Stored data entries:
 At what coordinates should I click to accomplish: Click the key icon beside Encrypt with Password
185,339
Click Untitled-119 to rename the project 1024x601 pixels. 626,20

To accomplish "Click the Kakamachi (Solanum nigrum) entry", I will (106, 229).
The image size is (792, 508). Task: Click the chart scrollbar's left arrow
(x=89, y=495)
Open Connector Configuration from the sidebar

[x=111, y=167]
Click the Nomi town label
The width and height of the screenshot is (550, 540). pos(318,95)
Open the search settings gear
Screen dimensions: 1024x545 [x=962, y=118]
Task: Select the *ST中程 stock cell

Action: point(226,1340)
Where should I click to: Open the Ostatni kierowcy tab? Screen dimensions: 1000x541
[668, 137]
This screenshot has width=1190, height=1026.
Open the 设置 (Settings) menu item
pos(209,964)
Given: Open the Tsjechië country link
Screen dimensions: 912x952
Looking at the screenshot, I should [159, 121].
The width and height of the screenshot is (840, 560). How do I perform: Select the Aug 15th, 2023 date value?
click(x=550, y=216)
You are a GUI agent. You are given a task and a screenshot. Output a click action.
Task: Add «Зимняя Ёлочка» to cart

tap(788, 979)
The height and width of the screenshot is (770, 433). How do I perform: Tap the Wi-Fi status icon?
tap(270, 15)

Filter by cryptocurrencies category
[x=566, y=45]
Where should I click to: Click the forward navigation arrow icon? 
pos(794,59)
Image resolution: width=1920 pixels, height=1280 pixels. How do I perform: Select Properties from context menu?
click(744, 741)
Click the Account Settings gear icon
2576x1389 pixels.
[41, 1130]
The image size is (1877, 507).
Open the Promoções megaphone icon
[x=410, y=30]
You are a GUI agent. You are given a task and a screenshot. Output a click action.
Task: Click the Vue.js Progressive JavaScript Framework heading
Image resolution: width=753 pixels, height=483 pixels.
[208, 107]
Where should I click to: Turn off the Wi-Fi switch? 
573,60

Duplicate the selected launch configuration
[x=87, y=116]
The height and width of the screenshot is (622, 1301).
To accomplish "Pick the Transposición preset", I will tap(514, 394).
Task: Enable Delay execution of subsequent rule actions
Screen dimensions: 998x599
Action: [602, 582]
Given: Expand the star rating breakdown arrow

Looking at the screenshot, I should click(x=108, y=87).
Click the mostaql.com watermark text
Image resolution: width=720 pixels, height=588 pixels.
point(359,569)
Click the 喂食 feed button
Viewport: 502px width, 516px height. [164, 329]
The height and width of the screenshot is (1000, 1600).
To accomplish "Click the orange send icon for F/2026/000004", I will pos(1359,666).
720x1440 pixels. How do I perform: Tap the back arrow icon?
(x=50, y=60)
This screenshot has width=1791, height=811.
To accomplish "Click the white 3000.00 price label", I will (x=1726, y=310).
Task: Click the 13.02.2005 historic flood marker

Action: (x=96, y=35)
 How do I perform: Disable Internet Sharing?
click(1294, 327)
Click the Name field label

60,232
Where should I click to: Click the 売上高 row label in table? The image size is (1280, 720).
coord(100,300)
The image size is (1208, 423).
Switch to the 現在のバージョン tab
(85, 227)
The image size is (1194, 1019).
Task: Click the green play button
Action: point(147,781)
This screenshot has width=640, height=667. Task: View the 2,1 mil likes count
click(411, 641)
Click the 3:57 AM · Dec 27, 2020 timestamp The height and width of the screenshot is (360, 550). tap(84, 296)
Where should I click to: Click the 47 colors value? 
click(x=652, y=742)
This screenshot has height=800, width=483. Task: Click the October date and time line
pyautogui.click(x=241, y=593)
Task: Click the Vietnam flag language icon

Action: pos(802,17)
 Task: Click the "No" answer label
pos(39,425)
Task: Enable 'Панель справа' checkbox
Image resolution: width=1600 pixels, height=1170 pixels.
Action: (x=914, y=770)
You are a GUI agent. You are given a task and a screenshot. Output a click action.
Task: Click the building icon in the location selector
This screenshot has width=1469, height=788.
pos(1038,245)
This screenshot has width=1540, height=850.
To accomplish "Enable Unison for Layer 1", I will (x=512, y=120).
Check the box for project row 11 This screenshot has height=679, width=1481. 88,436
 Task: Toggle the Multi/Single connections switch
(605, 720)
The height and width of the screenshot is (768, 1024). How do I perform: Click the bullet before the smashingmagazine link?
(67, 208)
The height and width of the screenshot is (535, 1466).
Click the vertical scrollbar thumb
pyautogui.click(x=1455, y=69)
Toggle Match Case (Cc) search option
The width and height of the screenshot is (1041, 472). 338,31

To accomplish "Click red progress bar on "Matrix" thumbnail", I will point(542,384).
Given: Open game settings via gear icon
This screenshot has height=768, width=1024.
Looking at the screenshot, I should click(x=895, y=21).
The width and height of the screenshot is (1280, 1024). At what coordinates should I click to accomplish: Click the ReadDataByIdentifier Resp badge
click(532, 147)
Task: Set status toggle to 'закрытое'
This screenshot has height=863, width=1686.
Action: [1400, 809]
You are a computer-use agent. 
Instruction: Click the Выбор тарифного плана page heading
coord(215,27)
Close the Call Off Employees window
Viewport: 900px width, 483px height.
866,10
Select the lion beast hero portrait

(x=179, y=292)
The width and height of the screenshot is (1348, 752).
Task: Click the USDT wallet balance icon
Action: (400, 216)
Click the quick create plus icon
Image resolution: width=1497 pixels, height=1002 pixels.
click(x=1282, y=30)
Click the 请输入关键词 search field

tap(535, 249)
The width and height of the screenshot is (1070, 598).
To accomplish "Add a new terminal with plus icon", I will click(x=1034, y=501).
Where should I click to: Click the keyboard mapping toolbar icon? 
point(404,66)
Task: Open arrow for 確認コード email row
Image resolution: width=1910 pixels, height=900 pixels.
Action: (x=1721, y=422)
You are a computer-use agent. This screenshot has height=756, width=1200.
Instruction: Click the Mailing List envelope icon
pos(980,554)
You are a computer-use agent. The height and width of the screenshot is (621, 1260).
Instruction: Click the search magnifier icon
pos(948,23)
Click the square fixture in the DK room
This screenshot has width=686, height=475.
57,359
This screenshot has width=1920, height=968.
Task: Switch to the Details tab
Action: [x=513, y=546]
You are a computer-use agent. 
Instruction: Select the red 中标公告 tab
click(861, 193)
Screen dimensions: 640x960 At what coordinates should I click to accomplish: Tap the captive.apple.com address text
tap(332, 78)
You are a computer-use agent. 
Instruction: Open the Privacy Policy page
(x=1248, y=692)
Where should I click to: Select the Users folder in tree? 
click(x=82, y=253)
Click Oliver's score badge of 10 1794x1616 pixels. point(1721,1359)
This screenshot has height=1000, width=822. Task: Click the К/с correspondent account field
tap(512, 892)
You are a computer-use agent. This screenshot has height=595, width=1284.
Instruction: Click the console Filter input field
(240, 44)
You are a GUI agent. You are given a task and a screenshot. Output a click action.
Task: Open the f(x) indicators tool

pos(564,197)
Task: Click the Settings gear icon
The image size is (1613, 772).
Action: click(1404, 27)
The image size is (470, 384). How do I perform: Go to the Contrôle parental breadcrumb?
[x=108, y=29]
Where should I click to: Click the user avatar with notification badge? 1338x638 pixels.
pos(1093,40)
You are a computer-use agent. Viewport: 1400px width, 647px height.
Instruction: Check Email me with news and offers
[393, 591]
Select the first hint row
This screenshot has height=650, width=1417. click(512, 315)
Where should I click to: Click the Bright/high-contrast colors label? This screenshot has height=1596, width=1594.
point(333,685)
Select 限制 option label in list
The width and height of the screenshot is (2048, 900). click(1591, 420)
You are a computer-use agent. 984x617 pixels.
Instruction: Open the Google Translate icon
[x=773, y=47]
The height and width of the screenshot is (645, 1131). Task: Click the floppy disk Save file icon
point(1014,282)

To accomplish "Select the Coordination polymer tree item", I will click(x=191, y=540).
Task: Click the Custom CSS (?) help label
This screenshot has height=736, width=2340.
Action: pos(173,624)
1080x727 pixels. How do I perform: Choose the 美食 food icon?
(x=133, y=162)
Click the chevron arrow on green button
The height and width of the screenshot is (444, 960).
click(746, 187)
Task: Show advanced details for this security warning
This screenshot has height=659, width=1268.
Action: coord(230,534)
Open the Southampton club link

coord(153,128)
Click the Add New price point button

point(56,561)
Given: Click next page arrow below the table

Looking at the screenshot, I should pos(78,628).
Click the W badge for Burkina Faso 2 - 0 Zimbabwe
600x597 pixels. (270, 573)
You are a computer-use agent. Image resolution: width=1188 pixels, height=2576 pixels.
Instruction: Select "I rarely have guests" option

EXERCISE INSTRUCTIONS:
From the records above, copy each line where the word "will" can be found.

PROBLEM SOLUTION:
To accomplish "Click the Kakamachi (Solanum nigrum) entry", I will (106, 229).
To accomplish "Pick the Transposición preset", I will tap(514, 394).
To accomplish "Click the orange send icon for F/2026/000004", I will pos(1359,666).
To accomplish "Click the white 3000.00 price label", I will (x=1726, y=310).
To accomplish "Enable Unison for Layer 1", I will (x=512, y=120).
To accomplish "Click red progress bar on "Matrix" thumbnail", I will point(542,384).
To accomplish "Add a new terminal with plus icon", I will click(x=1034, y=501).
To accomplish "Select the Coordination polymer tree item", I will click(x=191, y=540).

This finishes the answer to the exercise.